EXERCISE REQUIREMENTS: For this exercise, please return exactly the line containing "The image size is (1148, 1054)." and each line after it through the end of the records, with no pictures included.

[Stored records]
BEGIN

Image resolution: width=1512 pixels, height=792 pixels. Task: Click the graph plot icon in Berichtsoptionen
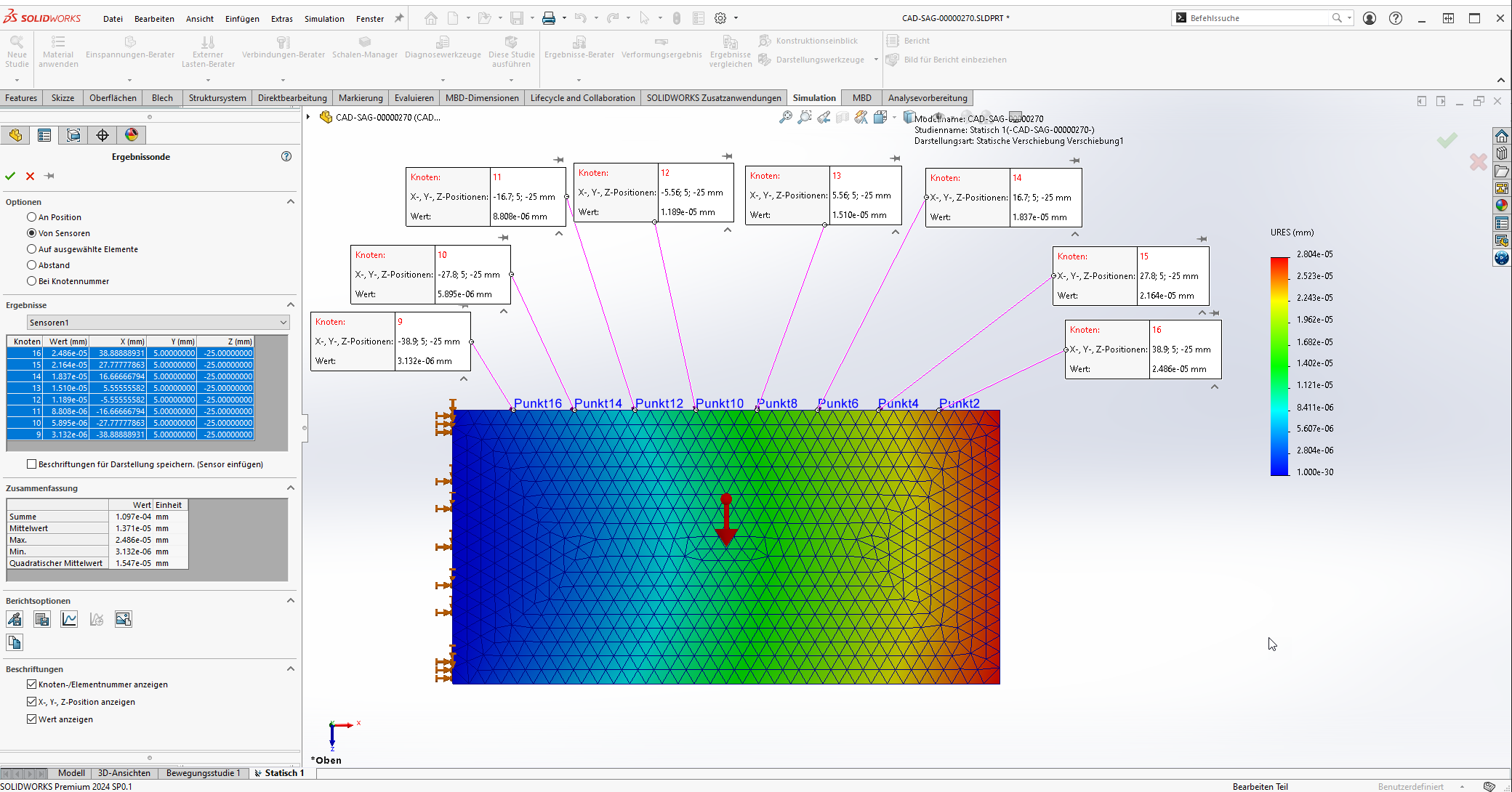tap(69, 619)

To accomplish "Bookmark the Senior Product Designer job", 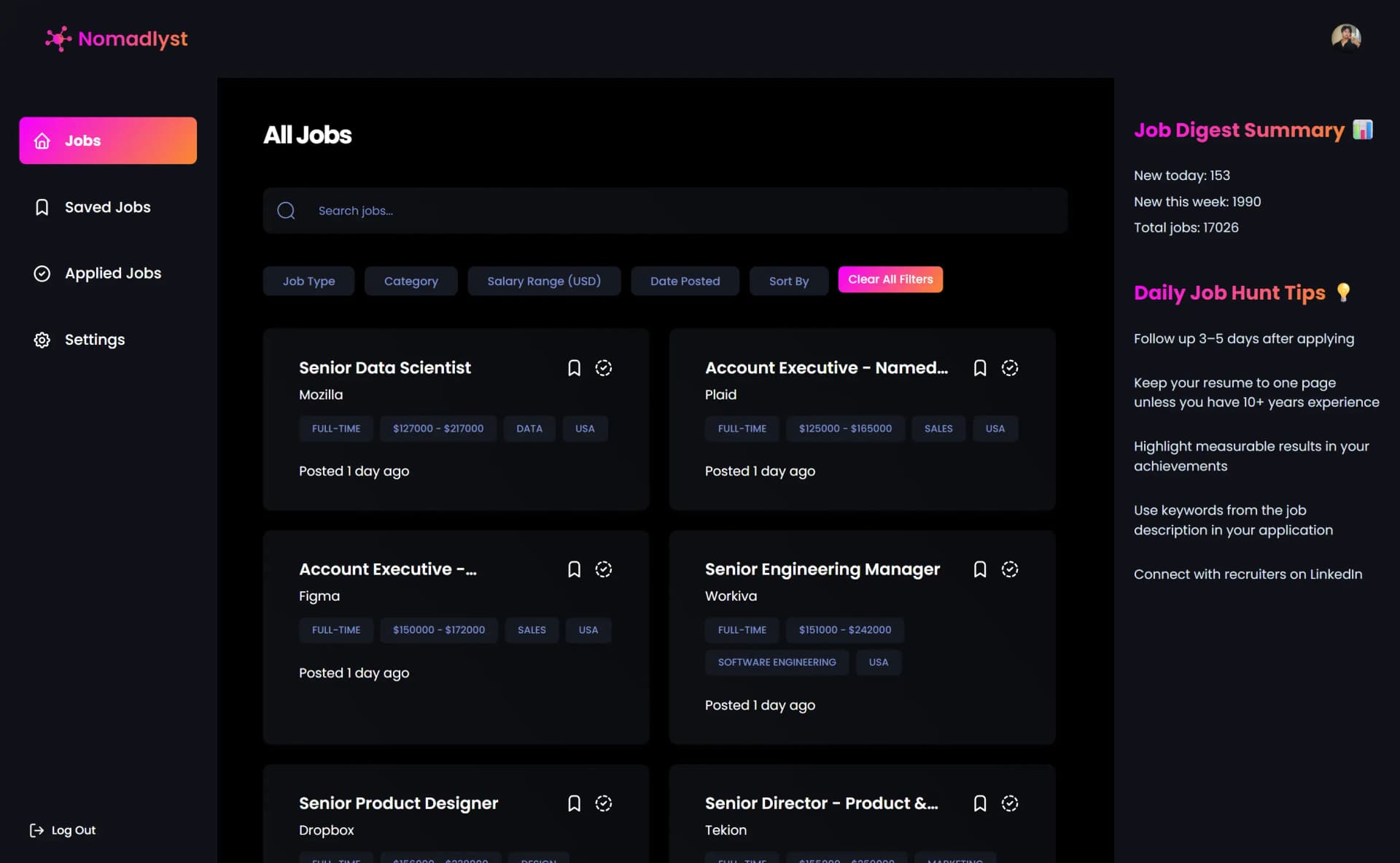I will tap(574, 803).
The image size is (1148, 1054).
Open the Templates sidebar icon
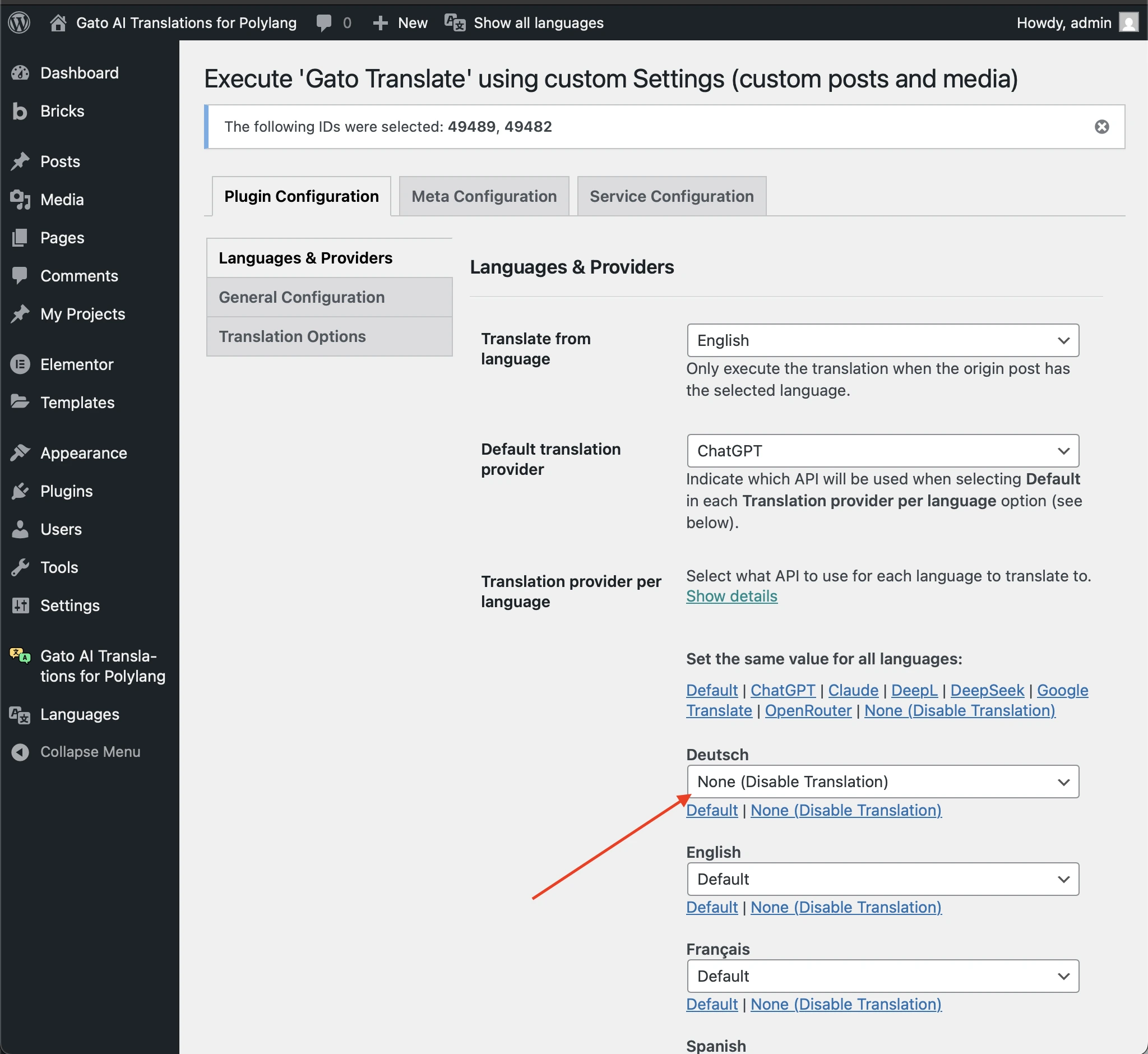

END

EXERCISE ANSWER:
The image size is (1148, 1054).
Open the Templates sidebar icon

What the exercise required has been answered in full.